1. La faille

Canardage nourri. Zut alors. Et dire que ce matin encore, je mangeais innocemment mon toast au café avec une brique de jus d'orange.

Je suis dissimulé derrière un bidon d'essence. Je ne peux pas faire long feu ici, pour ainsi dire, hihi! (de quoi me surprendre: j'arrive à faire de l'humour jusqu'aux portes du trépas). Je compte jusqu'à cinq. A six, je rugis hors de ma cachette, et fonce à travers les buissons.

Quelques tirs dans ma direction.

Hourra! Je suis indemne.

...

Je suis fier de moi. Vous savez, je me suis toujours demandé comment je m'en sortirais si je me retrouvais au beau milieu d'une vraie crise, comme beaucoup de monde je présume. Eh bien, j'ai enfin eu l'occasion de vérifier que je peux m'en sortir, aujourd'hui même, oui monsieur!

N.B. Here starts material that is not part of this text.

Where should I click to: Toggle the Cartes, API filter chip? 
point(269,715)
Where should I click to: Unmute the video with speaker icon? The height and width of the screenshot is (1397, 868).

Ce matin, j'étais encore un type banal. Je travaille dans la restauration. Je suis manager dans une entreprise qui propose aux étudiants des cafétéria à la hauteur de leur porte-monnaie. C'est un job qui me ravi; je m'occupe de tout l'aspect logistique, c'est passionnant. Nous sommes une entreprise récente, mais nous n'avons pas beaucoup de problème avec la justice. Un yaourt périmé, il y a deux mois de cela. Une jeune préparationnaire est tombée malade la veille de concours importants. Elle retape une année et, dans la foulée, nous colle un procès. Chose bizarre, le procès a été annulé en cours de route. La jeune fille est revenue sur sa décision. Je ne m'en plaindrais pas!

Bref, ce matin, je la croise justement alors que je me rendais vers mon bureau. Elle transporte une caisse de jus de fruit.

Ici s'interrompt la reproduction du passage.